ブン……ブン……と、長い棒が風を切っているような音だ。ザラが剣の素振りでもしているのだろうか。
音の正体が気になるので、仕方なく起き上がり裏庭を見に行く。
「……親父?」
そこには朝日を背負って剣を振る親父の姿があった。
一度剣を振るたびに、剣の先端へ朝日が反射してきらりと眩しい。
初めてみる…と考えて思い直す。
そうか、これはいつもの親父なんだ。
厨房に立って額から汗を垂らしながら火を操るいつもの親父の背中。
全く知らないようでいて、よく知っている背中がそこにあった。
「親父」
「ヤサンか。悪いな、起こしたか?」
首を振ろうとして、オレの中に面白い考えが旋風のように舞い上がった。
「なぁ親父、オレと手合わせしてくれよ」
「ふむ、ついに血で血を洗う日が来たか。
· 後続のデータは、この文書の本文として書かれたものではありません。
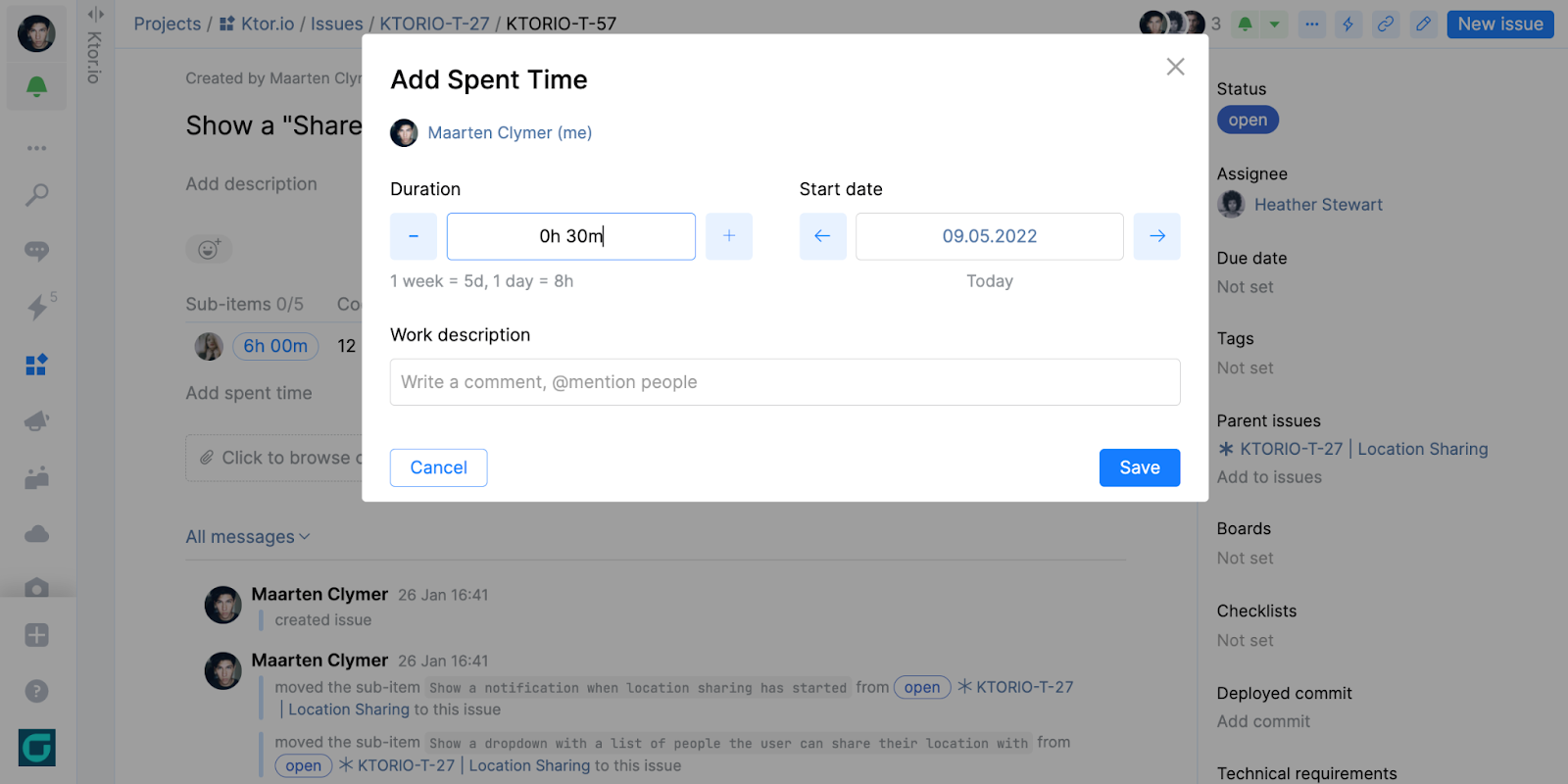The width and height of the screenshot is (1568, 784).
Task: Open the start date field 09.05.2022
Action: (990, 236)
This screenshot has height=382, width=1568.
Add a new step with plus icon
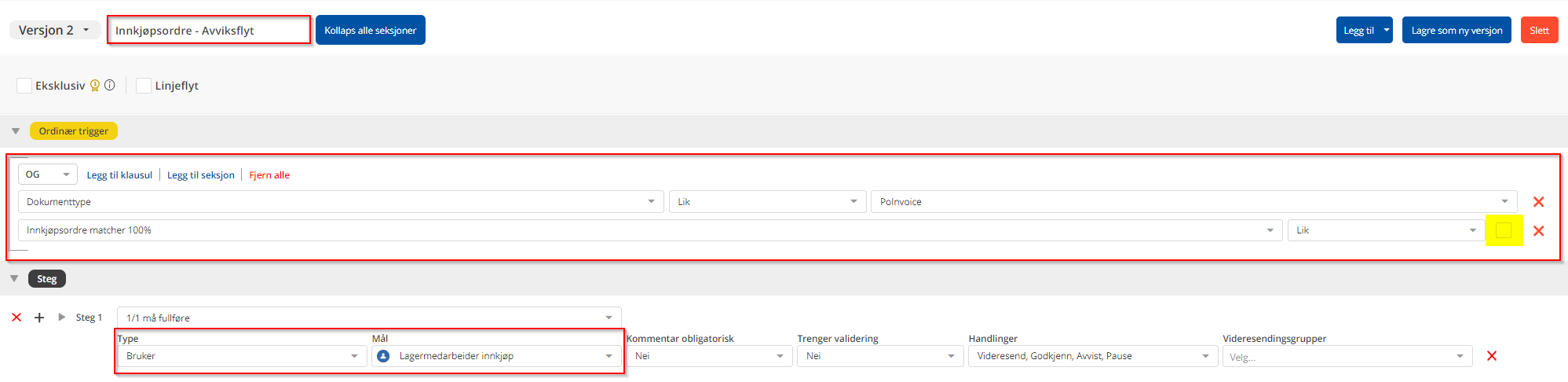click(x=39, y=318)
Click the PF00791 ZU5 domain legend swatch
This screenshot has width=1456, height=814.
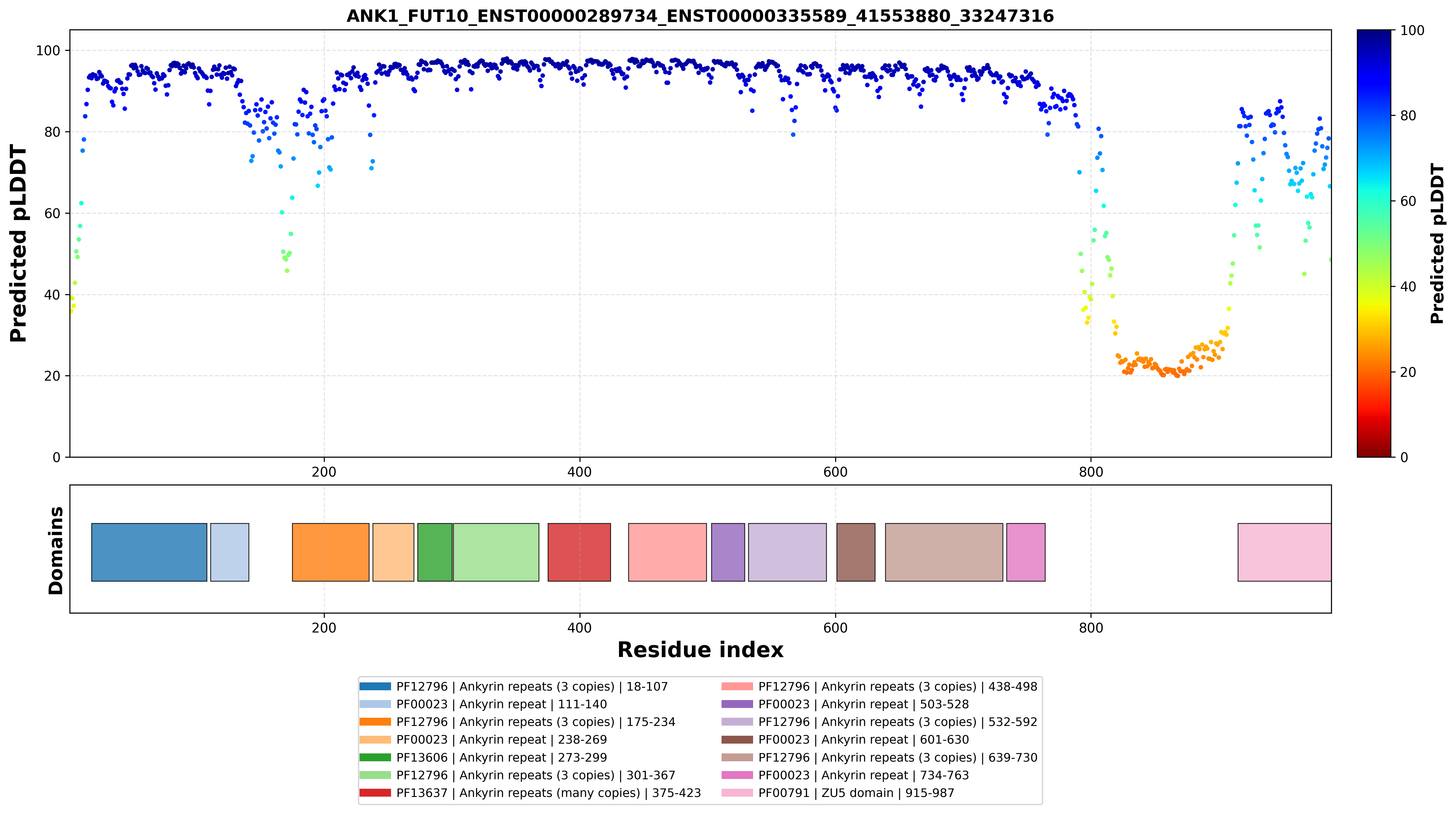[x=737, y=793]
手頃な枝を2本持ってくるんだな」
ニヤリと笑って枝を取りに行った。
一本は切ったばかりで若い枝を選ぶ。握りやすく、しなやか。いい具合だ。
もう一本は古い枝、ぱっと見ではわからないが中程に亀裂が入っている。
この具合であればまともにうちあえば二合と持たずに上半分が宙に舞うことになるだろう。
その様子を想像してしめしめと笑った。
戻ると親父に古い枝を手渡す。
「この卑怯者め」
「戦いとは、始まる前に答えが出ているものなんだってさ。剣士ジルドが言ってたろ」
どうやら数回素振りをして罠に気がついたようだ。だけどもう遅い。
数歩下がって、ニヤリと笑うと切り掛かった。
オレの剣が親父の頭を狙って真っ直ぐに振り落とされる。
バシュッ!
親父の剣にあたり、大きな音を立てるはずのオレの剣は滑り落ちるような不思議な音を立てていた。
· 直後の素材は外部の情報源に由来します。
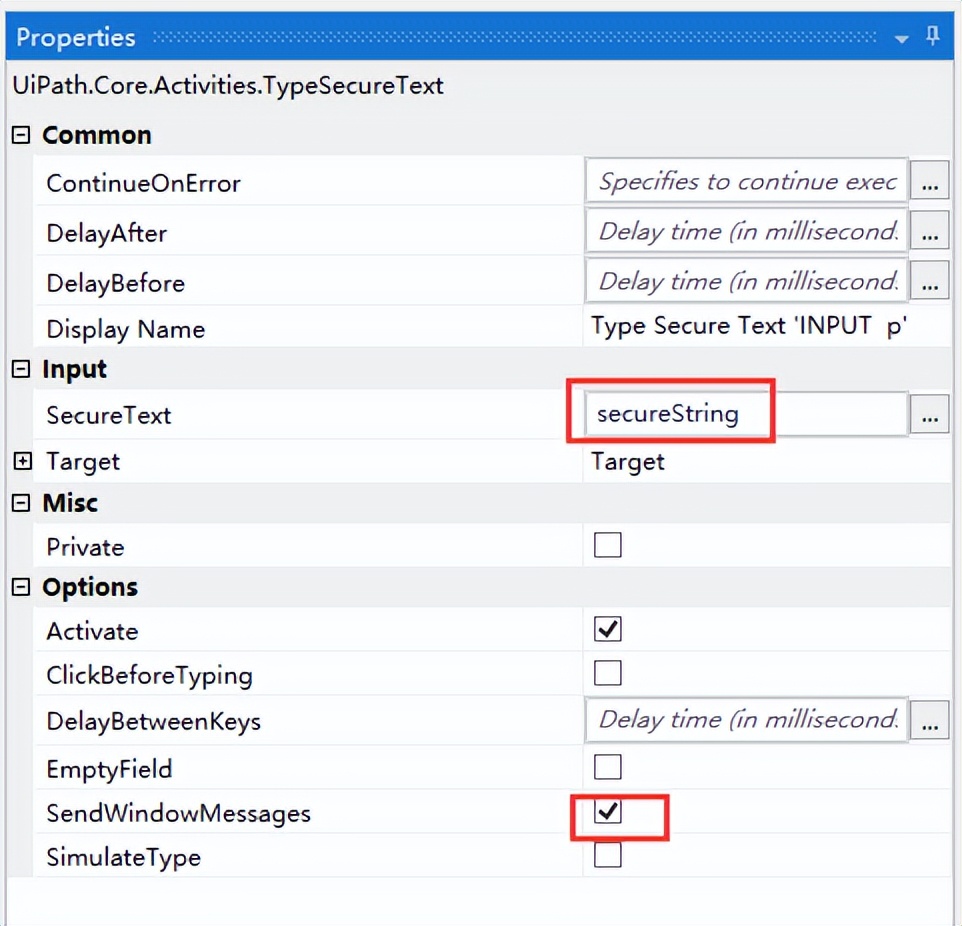The width and height of the screenshot is (962, 926).
Task: Expand the Target property node
Action: (23, 462)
力をずらされる感覚があった。先端が地面に埋まっている。
バシンッ!
容赦のない親父の一撃が脇腹を襲った。痛い!
剣を引き抜いて慌てて構える。親父は剣を担いでにやにやと笑っていた。
左手でくい、と手招きをして挑発してくる。
正直舐めていた、まさか木の枝を折らずに力を逸らされるなんて。
ふっ、と息を吐くともう一度駆け出す。上段に構えて、走り込んだ。
振り下ろす、と見せかけて体を回転させながら右から切り付けた。フェイントが効いたとは思えないが、横からの力は簡単には逸らせないだろう。
バキッ!
狙い通りだ!親父は剣で受けるしかない。親父の剣は半ばで折れて、くるくると宙を舞った。
チャンス!今度は右斜め上から切り付ける。
ガッ!
しかし、オレの攻撃は親父へは届かなかった。親父は折れた枝でオレの攻撃を弾いていた。
反撃を恐れて一瞬下がる。
その隙に、親父は右手を空へと掲げた。まるで魔術師が魔術を使う時のような格好。
なんだ?親父の手の先に目を走らせると、折れた親父の枝半分が宙を舞って落下してきていた。
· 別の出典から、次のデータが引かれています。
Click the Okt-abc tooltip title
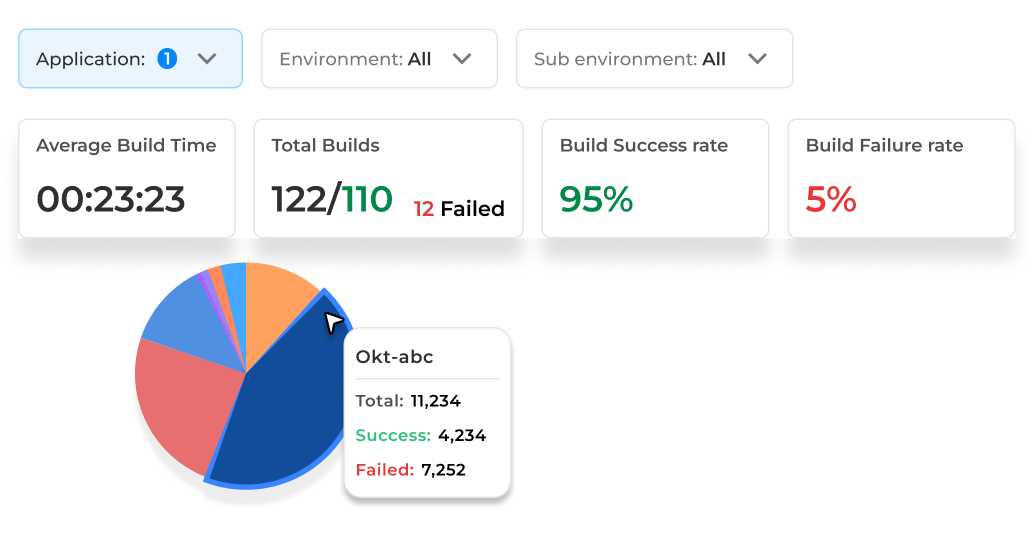Viewport: 1034px width, 537px height. [x=395, y=357]
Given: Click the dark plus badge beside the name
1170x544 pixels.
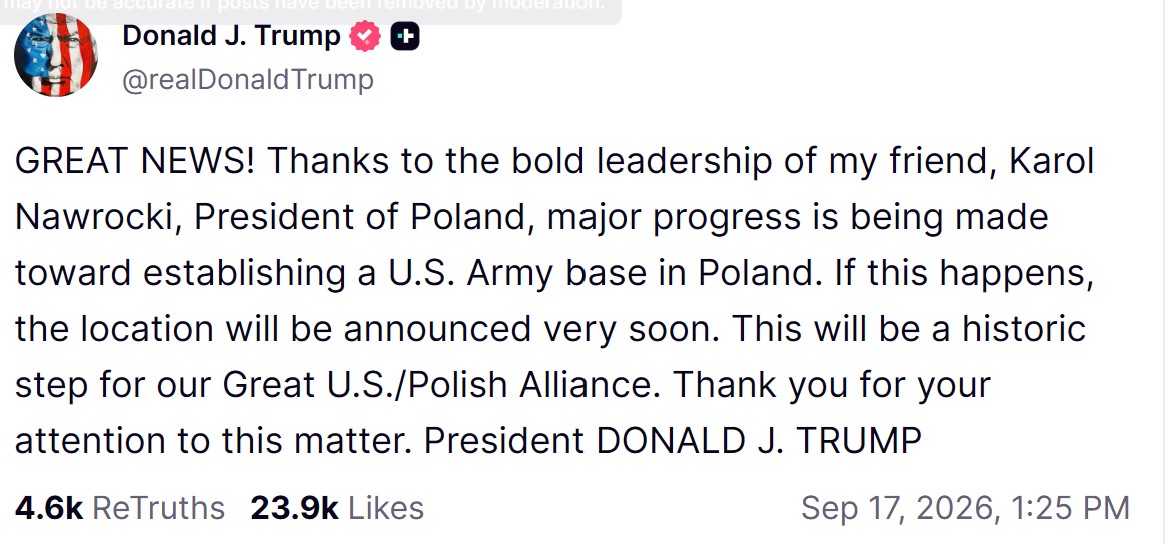Looking at the screenshot, I should [405, 36].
まずい!オレは急いで斬りかかる。しかし焦ったせいで上段に近い攻撃になってしまっていた。
バシュッ
再度、滑るような音を立ててオレの剣が地面に刺さった。なんと左手に持った短い枝でオレの攻撃を逸らしたのだ。
親父の右手が宙の枝を見事キャッチする。
その直後、流れるようにして剣が振りおろされ、脇腹へ衝撃。……めちゃくちゃ痛い。